As far as I can see:
- the current RESP/TCP connection protocol is simple to maintain, the connection between server and client has the same life cycle with TCP, once the TCP connection gets closed, the Valkey connection is closed together. The new multiplexing protocol leads additional work in user space for both server and client sides. This will result in the connection related parts becoming a heavy burden.
- multiplexing is quite common in distributed storage protocol, for example iSCSI and NVMe-oF.
command id
ortag
is used to distinguish the responses, it usually leads a bit performance drop to manage the inflight commands. And additionalcommand depth
orthe max inflight commands
will be negotiated on connection establishing. - Valkey is a memory KV database, the command is always expected to response quickly. It does NOT need a
command depth
, right? - Once many clients share a single TCP connection, this connection will run on a single CPU and networking interface queue, user may hit performance limitation and learn a lot to tune performance.
So I agree with @PingXie , QUIC may be a better option.

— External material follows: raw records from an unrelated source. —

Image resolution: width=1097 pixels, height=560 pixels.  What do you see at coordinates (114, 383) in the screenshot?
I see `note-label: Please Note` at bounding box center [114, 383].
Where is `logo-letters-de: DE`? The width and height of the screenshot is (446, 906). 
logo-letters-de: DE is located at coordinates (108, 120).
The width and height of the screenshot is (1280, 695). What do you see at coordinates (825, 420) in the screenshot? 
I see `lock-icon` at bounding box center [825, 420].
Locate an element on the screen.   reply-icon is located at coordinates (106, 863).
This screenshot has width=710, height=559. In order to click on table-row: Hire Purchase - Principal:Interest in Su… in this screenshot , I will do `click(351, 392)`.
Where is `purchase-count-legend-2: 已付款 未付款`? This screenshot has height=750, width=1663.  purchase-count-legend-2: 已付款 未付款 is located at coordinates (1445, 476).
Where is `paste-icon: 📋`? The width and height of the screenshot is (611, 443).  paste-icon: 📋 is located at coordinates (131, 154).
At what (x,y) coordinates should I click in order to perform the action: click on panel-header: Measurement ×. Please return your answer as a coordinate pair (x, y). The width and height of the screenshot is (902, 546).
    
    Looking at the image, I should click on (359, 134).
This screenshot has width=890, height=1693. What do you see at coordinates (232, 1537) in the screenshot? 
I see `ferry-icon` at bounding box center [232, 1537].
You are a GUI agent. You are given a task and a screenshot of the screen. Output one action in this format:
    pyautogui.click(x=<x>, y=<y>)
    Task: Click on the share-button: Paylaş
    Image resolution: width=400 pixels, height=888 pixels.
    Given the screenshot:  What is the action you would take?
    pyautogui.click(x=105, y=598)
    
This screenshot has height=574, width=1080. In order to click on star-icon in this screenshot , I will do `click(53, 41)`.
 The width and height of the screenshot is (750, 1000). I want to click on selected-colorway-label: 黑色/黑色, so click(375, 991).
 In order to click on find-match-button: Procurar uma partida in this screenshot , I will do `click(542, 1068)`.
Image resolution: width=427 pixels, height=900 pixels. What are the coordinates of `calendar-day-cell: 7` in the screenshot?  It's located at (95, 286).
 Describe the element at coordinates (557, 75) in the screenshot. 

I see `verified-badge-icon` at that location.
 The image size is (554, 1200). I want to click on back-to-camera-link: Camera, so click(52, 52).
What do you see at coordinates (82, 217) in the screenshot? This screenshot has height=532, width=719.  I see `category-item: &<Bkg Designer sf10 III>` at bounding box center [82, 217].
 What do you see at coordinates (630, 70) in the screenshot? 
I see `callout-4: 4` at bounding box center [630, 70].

@pizhenwei and @PingXie, I agree that QUIC is an excellent option that can significantly simplify the implementation and resolve head-of-line blocking, which still persists at the TCP level in our case (as with HTTP/2). However, the main drawback is that most of the performance gains in our implementation were achieved through the use of a single querybuf and a single cob. Commands are processed directly from the shared querybuf, and responses are written directly to the shared cob (with a fallback to private buffers when necessary for fairness, blocking, etc.). Using a different stream per client would generate more system calls (though I assume some batching occurs) and could also reduce locality due to excessive queries and shared output buffers.
I also agree that implementing the QUIC protocol in Valkey, as well as adopting it on the client side, would be much simpler, less error-prone, and would provide the required semantics when using a stream per client.